== Instructions to follow ==
Reproduce the entries word for word, from the first line through the line containing "This screenshot has height=728, width=2576. In", with that line included.
** START Material for this exercise **
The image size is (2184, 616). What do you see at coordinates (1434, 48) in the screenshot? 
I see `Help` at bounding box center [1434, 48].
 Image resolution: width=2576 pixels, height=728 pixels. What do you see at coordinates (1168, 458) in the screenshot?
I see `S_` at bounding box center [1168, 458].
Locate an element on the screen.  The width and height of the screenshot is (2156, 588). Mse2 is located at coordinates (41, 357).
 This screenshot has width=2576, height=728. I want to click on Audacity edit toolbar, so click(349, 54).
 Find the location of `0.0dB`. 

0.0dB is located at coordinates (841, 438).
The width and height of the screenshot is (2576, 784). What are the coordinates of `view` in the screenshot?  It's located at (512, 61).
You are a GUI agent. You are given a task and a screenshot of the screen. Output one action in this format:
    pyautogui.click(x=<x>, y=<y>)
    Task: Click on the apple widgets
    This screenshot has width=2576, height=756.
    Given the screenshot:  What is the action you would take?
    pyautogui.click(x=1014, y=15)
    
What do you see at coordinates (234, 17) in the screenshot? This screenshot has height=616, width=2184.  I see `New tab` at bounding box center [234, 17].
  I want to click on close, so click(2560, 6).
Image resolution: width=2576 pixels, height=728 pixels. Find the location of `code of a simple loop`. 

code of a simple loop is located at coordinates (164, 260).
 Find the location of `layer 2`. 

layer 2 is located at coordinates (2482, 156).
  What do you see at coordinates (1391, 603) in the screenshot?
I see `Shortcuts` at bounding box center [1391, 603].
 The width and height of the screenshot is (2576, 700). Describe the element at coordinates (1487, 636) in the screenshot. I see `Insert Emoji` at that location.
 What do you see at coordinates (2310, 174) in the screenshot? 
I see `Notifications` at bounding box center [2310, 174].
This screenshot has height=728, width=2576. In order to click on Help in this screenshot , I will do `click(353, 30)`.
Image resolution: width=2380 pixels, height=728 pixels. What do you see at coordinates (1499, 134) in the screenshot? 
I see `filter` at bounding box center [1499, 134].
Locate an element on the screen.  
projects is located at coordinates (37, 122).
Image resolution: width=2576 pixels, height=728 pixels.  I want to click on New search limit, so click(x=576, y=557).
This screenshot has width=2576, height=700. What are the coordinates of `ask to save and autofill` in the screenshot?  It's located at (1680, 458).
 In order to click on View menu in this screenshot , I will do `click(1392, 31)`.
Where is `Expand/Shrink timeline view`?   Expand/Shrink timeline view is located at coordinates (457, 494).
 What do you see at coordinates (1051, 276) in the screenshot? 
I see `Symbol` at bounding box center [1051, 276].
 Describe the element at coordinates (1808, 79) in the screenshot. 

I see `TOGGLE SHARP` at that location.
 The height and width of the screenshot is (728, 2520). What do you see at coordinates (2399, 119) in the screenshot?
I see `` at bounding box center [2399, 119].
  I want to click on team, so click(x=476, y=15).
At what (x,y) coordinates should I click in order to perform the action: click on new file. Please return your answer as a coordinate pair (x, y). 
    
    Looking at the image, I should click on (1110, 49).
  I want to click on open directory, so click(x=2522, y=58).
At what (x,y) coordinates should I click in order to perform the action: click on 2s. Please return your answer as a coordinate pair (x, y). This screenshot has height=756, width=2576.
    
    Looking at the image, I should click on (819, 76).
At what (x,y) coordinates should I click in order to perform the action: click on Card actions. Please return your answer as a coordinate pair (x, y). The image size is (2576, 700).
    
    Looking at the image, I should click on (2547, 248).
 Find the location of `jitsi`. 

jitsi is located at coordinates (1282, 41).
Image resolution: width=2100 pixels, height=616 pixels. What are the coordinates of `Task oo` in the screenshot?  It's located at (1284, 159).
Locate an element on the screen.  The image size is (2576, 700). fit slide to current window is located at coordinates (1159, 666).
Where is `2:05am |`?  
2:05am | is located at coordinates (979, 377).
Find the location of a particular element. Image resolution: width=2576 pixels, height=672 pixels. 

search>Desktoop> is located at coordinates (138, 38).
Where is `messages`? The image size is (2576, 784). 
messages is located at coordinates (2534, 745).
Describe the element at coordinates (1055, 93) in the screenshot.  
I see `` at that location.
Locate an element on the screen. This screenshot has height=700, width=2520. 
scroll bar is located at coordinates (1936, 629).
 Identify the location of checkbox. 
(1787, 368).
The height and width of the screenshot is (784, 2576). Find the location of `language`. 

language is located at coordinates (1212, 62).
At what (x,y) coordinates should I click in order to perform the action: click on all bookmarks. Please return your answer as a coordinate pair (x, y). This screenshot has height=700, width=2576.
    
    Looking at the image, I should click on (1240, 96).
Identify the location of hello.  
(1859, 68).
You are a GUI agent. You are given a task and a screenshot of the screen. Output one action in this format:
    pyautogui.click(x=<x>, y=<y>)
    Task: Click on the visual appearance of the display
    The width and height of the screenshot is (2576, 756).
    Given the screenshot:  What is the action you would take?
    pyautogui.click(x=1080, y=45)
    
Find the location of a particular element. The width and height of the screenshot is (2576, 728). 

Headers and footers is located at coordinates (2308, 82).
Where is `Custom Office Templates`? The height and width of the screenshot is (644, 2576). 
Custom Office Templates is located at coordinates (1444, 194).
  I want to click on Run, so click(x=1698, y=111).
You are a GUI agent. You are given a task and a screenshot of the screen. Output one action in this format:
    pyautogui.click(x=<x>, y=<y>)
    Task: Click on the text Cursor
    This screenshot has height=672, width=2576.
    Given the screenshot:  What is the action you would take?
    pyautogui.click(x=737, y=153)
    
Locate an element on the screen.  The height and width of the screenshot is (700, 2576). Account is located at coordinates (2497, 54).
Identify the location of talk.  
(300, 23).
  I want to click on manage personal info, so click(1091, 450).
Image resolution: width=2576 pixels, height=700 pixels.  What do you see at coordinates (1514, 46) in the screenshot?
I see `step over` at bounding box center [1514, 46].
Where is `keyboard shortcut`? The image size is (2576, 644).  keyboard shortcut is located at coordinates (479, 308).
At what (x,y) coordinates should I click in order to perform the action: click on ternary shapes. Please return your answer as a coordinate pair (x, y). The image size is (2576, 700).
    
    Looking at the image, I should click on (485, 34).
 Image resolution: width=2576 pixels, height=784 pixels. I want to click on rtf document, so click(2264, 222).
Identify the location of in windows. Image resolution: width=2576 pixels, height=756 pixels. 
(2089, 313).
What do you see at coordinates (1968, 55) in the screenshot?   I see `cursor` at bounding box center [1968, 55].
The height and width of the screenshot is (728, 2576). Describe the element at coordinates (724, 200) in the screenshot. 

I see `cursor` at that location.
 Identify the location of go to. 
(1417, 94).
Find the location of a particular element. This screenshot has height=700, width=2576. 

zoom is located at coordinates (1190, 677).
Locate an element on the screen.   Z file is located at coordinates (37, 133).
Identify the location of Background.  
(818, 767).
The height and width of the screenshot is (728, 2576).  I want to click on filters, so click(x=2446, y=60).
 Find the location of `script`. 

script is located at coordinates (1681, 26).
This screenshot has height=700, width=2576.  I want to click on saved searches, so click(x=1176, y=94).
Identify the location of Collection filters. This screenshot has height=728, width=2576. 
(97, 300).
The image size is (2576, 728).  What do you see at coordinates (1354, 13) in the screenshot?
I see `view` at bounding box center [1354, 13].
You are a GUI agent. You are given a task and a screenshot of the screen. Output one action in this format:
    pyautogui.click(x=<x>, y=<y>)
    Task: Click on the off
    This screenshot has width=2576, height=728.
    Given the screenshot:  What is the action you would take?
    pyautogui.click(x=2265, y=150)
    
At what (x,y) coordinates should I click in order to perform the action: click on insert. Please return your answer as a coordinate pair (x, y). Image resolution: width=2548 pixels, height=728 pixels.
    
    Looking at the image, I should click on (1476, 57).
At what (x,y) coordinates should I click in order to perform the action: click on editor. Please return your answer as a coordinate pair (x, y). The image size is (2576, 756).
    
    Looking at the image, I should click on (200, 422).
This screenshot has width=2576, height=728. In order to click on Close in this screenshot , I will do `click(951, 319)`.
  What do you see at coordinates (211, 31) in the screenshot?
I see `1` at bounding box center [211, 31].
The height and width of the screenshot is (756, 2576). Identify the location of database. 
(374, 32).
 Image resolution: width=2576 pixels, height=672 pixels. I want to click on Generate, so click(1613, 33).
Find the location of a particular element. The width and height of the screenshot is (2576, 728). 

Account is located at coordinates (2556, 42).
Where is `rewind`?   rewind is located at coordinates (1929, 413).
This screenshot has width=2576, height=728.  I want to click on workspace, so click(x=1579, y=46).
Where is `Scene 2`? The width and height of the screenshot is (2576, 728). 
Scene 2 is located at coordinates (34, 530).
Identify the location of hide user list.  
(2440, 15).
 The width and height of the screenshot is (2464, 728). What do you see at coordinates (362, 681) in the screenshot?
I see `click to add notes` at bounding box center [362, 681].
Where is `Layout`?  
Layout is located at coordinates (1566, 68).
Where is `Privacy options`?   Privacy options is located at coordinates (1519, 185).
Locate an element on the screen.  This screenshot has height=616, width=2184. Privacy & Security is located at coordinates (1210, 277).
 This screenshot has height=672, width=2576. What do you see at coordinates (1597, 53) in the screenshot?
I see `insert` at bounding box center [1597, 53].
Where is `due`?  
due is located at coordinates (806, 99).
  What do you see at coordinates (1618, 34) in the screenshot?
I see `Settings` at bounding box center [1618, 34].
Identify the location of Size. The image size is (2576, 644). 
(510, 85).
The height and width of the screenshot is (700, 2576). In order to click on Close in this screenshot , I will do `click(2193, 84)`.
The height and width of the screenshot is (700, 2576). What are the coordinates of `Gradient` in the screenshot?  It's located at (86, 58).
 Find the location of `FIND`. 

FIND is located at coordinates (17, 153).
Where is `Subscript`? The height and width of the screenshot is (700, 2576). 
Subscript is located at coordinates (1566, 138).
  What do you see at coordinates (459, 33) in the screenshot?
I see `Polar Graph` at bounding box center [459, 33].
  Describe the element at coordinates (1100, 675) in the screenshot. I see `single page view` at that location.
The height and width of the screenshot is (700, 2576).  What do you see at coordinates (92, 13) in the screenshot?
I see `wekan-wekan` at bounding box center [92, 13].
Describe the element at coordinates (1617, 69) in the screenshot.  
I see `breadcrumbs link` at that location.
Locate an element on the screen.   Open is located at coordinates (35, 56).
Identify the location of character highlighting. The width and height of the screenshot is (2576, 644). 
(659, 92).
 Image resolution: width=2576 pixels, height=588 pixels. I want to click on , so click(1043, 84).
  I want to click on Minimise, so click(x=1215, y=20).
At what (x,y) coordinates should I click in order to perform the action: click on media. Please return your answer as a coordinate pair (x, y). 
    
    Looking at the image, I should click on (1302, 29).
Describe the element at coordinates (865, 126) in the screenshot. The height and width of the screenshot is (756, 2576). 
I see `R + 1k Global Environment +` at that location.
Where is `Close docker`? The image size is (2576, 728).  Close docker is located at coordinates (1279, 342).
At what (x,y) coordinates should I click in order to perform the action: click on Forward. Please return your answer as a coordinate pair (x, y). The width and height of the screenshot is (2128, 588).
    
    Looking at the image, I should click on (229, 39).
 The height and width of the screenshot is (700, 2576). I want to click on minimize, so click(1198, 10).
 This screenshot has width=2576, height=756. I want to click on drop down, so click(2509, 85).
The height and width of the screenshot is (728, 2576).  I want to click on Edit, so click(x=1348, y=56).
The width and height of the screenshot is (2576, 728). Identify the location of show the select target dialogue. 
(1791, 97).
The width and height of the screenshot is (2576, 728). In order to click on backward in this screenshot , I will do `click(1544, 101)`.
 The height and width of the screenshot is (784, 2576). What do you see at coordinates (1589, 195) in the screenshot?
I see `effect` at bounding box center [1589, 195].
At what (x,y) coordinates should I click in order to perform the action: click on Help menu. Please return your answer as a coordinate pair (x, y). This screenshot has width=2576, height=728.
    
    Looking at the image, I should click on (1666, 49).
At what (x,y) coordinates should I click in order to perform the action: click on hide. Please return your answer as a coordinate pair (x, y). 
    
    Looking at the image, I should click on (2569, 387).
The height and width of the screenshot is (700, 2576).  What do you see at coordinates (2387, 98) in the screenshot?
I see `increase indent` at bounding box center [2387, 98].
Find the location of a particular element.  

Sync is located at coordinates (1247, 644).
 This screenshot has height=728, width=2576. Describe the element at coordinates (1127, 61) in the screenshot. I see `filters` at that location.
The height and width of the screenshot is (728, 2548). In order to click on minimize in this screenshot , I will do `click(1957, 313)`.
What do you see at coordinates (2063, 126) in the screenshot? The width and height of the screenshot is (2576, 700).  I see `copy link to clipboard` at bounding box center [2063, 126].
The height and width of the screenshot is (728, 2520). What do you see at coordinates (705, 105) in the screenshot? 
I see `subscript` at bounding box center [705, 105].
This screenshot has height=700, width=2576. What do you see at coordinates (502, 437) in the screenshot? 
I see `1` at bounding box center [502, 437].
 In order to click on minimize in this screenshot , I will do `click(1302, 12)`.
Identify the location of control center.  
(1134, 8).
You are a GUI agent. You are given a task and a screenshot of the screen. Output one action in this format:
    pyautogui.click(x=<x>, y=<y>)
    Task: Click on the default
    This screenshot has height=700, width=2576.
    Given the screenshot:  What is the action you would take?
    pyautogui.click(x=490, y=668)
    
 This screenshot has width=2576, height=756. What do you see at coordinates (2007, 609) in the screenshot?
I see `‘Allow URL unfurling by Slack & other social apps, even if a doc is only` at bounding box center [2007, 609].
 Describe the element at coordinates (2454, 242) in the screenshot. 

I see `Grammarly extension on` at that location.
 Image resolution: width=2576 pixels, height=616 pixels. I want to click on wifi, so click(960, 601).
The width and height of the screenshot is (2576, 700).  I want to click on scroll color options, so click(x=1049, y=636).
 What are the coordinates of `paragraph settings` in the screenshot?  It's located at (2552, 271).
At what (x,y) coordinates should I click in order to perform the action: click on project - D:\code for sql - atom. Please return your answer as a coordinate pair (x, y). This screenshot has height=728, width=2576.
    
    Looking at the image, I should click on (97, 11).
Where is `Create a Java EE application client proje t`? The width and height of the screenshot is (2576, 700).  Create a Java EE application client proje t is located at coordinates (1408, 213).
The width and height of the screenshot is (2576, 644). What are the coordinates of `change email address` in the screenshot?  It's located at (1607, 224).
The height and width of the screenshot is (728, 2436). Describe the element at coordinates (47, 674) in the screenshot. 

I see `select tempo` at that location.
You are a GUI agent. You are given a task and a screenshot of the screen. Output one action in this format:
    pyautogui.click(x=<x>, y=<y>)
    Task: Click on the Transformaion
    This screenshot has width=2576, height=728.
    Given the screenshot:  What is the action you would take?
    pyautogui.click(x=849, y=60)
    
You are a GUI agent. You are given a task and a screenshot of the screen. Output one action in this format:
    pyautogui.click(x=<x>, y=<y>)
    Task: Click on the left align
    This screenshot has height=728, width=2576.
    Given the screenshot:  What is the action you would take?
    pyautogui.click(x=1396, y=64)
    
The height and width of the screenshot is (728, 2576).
** END Material for this exercise **
== Expected output ==
The image size is (2184, 616). What do you see at coordinates (1434, 48) in the screenshot? 
I see `Help` at bounding box center [1434, 48].
 Image resolution: width=2576 pixels, height=728 pixels. What do you see at coordinates (1168, 458) in the screenshot?
I see `S_` at bounding box center [1168, 458].
Locate an element on the screen.  The width and height of the screenshot is (2156, 588). Mse2 is located at coordinates (41, 357).
 This screenshot has width=2576, height=728. I want to click on Audacity edit toolbar, so click(349, 54).
 Find the location of `0.0dB`. 

0.0dB is located at coordinates (841, 438).
The width and height of the screenshot is (2576, 784). What are the coordinates of `view` in the screenshot?  It's located at (512, 61).
You are a GUI agent. You are given a task and a screenshot of the screen. Output one action in this format:
    pyautogui.click(x=<x>, y=<y>)
    Task: Click on the apple widgets
    This screenshot has width=2576, height=756.
    Given the screenshot:  What is the action you would take?
    pyautogui.click(x=1014, y=15)
    
What do you see at coordinates (234, 17) in the screenshot? This screenshot has height=616, width=2184.  I see `New tab` at bounding box center [234, 17].
  I want to click on close, so click(2560, 6).
Image resolution: width=2576 pixels, height=728 pixels. Find the location of `code of a simple loop`. 

code of a simple loop is located at coordinates (164, 260).
 Find the location of `layer 2`. 

layer 2 is located at coordinates (2482, 156).
  What do you see at coordinates (1391, 603) in the screenshot?
I see `Shortcuts` at bounding box center [1391, 603].
 The width and height of the screenshot is (2576, 700). Describe the element at coordinates (1487, 636) in the screenshot. I see `Insert Emoji` at that location.
 What do you see at coordinates (2310, 174) in the screenshot? 
I see `Notifications` at bounding box center [2310, 174].
This screenshot has height=728, width=2576. In order to click on Help in this screenshot , I will do `click(353, 30)`.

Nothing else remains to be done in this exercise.